*Problem description:*
Lay out every line of the items below as a numbered list, omitting blank lines.

(Items excerpted from a collection)
##############################
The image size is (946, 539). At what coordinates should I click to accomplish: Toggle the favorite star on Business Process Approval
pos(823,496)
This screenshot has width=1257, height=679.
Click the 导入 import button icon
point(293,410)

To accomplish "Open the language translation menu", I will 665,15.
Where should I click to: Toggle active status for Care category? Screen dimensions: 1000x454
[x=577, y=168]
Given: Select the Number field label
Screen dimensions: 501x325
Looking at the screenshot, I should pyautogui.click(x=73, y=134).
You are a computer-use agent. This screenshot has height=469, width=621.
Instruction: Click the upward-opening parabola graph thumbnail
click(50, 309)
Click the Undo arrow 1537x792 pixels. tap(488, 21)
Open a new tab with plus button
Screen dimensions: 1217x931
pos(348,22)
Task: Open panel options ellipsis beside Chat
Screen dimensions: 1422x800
##############################
*Response:*
1. The image size is (946, 539). At what coordinates should I click to accomplish: Toggle the favorite star on Business Process Approval
2. pos(823,496)
3. This screenshot has width=1257, height=679.
4. Click the 导入 import button icon
5. point(293,410)
6. To accomplish "Open the language translation menu", I will 665,15.
7. Where should I click to: Toggle active status for Care category? Screen dimensions: 1000x454
8. [x=577, y=168]
9. Given: Select the Number field label
10. Screen dimensions: 501x325
11. Looking at the screenshot, I should pyautogui.click(x=73, y=134).
12. You are a computer-use agent. This screenshot has height=469, width=621.
13. Instruction: Click the upward-opening parabola graph thumbnail
14. click(50, 309)
15. Click the Undo arrow 1537x792 pixels. tap(488, 21)
16. Open a new tab with plus button
17. Screen dimensions: 1217x931
18. pos(348,22)
19. Task: Open panel options ellipsis beside Chat
20. Screen dimensions: 1422x800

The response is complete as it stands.